**Provided text**
----
How can I find STEM experts to be café speakers? 

You may be surprised!  Your local STEM experts have jobs in areas that range from academics to service industries.  From doctors to scientists to farmers to city workers, STEM is integral to a whole host of careers.  Inviting a variety of presenters to your teen science cafe will not only provide an opportunity for your teens to see a broader view of their world and future, but will also create a real connection between your science café program and your community

How do you define a STEM expert?

Look for science in everyday life.  Anyone who uses science, technology, engineering or math in their work is a STEM expert who can provide insights to teens about our world and their future in it.  


Can slightly younger (middle school) or older (college freshman) young people qualify as participants in a Teen Science Café? 

Yes – Pre-teens and early college teens can participate in science café programs geared towards their age groups.  The younger participants will have more time to grow into full teen leadership roles as they move into their high school years.  Early college age students will have unique opportunities to interact with STEM experts and to fully understand what will be required to move into a future career. We will also train and mentor new adult leaders so that they can design their café programs to accommodate different age groups while keeping key elements of the teen science café model.

Can Teen Science Café programs partner with other community youth programs?

Yes! You can augment various types of existing teen programs with TSCs.  From scout & 4H projects to youth volunteer corps activities, regular science cafes will provide expert presenters on related topics that will enhance teens’ understanding of their current projects.  Don’t be afraid to add artistic or cultural perspectives to your STEM topics.
----
**Provided data**
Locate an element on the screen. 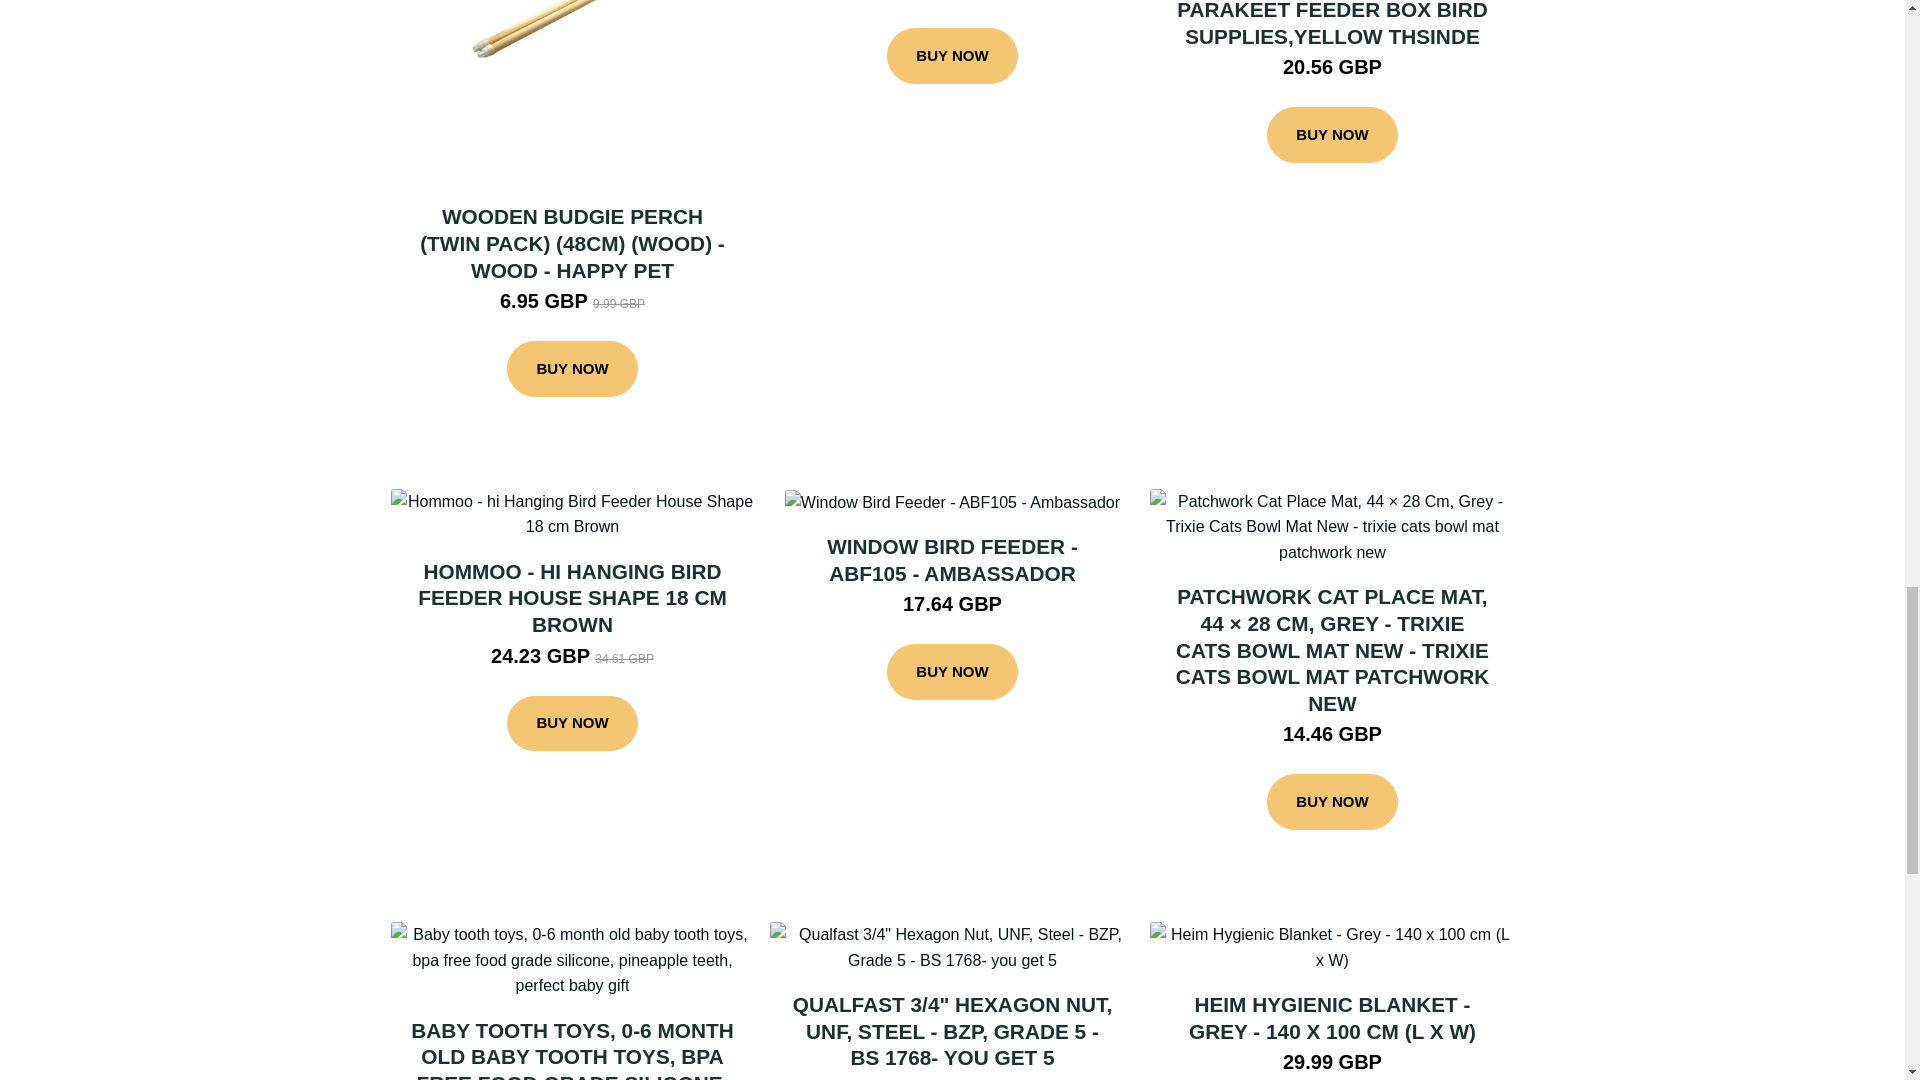  WINDOW BIRD FEEDER - ABF105 - AMBASSADOR is located at coordinates (952, 560).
----
**Exercises**
(A) According to the Teen Science Café FAQ, who qualifies as a STEM expert?
(B) Duplicate the part of the Teen Science Café FAQ starting with "Can slightly younger" and going on through "community youth programs?".

**Answers per task**
(A) Anyone who uses science, technology, engineering or math in their work.

(B)
Can slightly younger (middle school) or older (college freshman) young people qualify as participants in a Teen Science Café? 

Yes – Pre-teens and early college teens can participate in science café programs geared towards their age groups.  The younger participants will have more time to grow into full teen leadership roles as they move into their high school years.  Early college age students will have unique opportunities to interact with STEM experts and to fully understand what will be required to move into a future career. We will also train and mentor new adult leaders so that they can design their café programs to accommodate different age groups while keeping key elements of the teen science café model.

Can Teen Science Café programs partner with other community youth programs?